■ **AIM**
Please convert the items starting at the line containing "The width and height of the screenshot is (919, 1316)." and ending at the line containing "I will coord(951,377)." into a JSON list of strings, one string per line, with blank lines omitted.

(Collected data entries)
------------------------------

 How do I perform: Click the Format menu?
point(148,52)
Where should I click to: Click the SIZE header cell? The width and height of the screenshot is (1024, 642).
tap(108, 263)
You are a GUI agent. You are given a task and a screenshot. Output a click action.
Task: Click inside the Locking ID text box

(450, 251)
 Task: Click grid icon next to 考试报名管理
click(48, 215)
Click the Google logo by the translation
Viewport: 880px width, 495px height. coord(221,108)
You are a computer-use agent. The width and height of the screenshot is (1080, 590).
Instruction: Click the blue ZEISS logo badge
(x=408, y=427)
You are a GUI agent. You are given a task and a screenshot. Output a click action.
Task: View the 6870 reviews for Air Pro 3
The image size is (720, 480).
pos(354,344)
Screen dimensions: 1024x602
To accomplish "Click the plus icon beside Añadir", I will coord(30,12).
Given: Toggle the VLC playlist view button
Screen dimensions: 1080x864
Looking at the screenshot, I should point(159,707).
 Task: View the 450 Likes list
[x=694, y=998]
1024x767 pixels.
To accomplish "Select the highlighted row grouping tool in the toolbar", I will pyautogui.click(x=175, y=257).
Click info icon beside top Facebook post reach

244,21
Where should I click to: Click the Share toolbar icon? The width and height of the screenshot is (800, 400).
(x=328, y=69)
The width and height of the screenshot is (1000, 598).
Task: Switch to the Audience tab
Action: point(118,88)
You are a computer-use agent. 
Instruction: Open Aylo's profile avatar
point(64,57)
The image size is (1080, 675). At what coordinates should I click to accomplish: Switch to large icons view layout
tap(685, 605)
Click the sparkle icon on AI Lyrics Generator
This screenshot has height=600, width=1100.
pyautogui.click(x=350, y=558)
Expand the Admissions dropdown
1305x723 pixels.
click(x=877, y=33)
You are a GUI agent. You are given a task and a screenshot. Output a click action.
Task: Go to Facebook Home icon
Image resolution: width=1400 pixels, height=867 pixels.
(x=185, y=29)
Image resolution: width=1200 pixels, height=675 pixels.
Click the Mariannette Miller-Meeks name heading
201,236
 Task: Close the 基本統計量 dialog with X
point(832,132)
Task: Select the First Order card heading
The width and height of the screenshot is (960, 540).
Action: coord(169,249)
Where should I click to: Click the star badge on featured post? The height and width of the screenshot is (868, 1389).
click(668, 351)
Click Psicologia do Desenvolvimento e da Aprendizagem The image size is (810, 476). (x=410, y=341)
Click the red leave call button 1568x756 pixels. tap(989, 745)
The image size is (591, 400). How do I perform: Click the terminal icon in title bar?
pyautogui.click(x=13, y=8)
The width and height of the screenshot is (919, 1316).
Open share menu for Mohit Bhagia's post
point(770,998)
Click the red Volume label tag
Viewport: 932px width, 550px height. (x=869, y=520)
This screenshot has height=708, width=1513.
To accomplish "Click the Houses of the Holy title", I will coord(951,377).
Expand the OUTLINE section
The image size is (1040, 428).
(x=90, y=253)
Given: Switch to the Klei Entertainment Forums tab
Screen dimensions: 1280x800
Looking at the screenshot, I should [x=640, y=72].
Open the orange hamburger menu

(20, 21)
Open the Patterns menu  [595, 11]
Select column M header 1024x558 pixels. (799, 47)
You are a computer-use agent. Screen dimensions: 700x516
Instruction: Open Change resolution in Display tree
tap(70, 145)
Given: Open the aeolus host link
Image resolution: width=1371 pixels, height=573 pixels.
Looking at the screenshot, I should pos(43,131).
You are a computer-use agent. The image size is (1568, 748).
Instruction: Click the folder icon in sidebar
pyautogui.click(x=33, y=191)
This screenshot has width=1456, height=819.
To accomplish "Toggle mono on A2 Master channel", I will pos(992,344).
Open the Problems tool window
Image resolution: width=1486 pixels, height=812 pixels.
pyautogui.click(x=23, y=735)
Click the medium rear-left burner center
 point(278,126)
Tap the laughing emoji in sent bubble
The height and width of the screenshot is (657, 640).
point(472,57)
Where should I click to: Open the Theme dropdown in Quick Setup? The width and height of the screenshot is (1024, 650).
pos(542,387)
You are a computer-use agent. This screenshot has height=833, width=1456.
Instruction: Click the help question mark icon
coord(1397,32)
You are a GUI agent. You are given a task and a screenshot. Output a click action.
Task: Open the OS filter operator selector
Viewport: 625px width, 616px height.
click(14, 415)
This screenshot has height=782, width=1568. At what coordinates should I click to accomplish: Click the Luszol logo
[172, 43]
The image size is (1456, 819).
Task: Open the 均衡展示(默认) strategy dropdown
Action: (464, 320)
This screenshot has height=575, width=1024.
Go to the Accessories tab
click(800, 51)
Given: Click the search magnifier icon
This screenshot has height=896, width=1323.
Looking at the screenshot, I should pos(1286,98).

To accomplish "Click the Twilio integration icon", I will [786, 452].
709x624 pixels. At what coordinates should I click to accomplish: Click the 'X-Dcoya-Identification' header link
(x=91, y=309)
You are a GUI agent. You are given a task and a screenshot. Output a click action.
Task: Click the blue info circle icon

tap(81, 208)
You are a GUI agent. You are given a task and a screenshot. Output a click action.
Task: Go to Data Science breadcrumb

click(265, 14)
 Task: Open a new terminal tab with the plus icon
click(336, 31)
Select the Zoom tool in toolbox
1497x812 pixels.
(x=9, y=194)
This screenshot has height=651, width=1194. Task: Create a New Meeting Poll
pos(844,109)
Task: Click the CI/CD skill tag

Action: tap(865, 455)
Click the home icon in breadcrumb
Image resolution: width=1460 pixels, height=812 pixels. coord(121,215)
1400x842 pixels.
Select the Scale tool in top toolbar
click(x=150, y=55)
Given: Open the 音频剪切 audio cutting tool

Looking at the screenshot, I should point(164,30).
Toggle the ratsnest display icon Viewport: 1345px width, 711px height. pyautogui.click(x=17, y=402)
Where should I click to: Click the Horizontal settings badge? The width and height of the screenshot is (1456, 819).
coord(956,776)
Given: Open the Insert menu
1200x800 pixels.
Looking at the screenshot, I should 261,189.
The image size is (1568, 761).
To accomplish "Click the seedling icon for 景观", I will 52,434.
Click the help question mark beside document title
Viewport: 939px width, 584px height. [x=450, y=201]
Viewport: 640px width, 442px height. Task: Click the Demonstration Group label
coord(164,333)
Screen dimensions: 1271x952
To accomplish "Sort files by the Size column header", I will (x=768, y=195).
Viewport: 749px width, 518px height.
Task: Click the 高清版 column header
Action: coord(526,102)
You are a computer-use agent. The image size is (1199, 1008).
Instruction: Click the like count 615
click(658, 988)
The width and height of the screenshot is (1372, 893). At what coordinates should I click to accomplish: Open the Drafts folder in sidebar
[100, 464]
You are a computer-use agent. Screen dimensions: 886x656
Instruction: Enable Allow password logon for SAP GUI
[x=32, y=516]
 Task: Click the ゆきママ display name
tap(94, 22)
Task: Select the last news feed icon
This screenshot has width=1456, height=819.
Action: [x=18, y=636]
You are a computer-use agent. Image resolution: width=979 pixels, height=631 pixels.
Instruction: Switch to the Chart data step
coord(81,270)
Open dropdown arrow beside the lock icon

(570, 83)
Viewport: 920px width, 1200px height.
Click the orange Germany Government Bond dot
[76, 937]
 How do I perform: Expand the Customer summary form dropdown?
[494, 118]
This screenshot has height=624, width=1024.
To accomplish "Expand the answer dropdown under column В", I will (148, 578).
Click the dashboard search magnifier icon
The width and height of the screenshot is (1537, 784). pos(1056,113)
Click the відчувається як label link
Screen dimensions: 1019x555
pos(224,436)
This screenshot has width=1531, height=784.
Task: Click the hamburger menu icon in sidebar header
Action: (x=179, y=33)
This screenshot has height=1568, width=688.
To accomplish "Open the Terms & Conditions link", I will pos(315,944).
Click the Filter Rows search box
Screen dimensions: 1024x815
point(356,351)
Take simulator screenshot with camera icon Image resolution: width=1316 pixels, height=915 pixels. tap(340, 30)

------------------------------

■ **WRITTEN RESPONSE**
[
  "The width and height of the screenshot is (919, 1316).",
  "Open share menu for Mohit Bhagia's post",
  "point(770,998)",
  "Click the red Volume label tag",
  "Viewport: 932px width, 550px height. (x=869, y=520)",
  "This screenshot has height=708, width=1513.",
  "To accomplish \"Click the Houses of the Holy title\", I will coord(951,377)."
]